If-Else Condition in PySpark DataFrame

If else condition in PySpark - Using When Function

In SQL, we often use case when statements to handle conditional logic. PySpark provides a similar functionality using the `when` function to manage multiple conditions.

In this article, we will cover the following:

when
when otherwise
when with multiple conditions

For example, consider the sample data below:

Sample Data

ID	First Name	Age	Last Name	Gender
101	Ali	29	Khan	Male
102	Priya	35	Kumari	Female
103	Chandan	23	Kumar	Male

from pyspark.sql import SparkSession
from pyspark.sql.functions import col, concat_ws, lit, when

spark = SparkSession.builder \
    .appName("Case When in PySpark with Example") \
    .master("local") \
    .getOrCreate()

data = [
    (101, "Ali", 29, "khan", "Male"),
    (102, "Priya", 35, "kumari", "Female"),
    (103, "Chandan", 23, "kumar", "Male")
]

columns = ["ID", "First Name", "Age", "Last Name", "Gender"]
test_df = spark.createDataFrame(data, columns)

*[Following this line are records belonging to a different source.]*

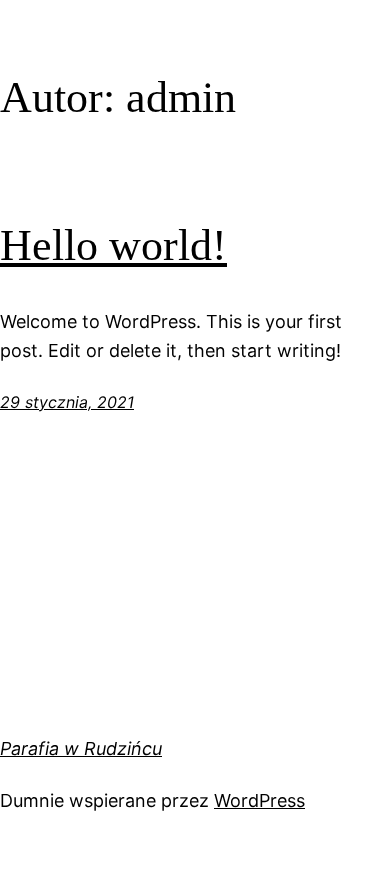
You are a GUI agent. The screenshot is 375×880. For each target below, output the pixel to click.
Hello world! (113, 245)
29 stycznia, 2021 (67, 402)
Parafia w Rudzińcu (81, 748)
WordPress (259, 800)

transformed_df = test_df.withColumn(
    "full_name",
    when(
col("Gender") == "Male",
concat_ws(" ", lit("Mr."), col("First Name"), col("Last Name"))
    ).when(
col("Gender") == "Female",
concat_ws(" ", lit("Ms."), col("First Name"), col("Last Name"))
    ).otherwise(
concat_ws(" ", lit("Unknown"), col("First Name"), col("Last Name"))
    )
)

transformed_df.show()
spark.stop()

As you can see in the output, an additional column has been added based on the conditional logic applied.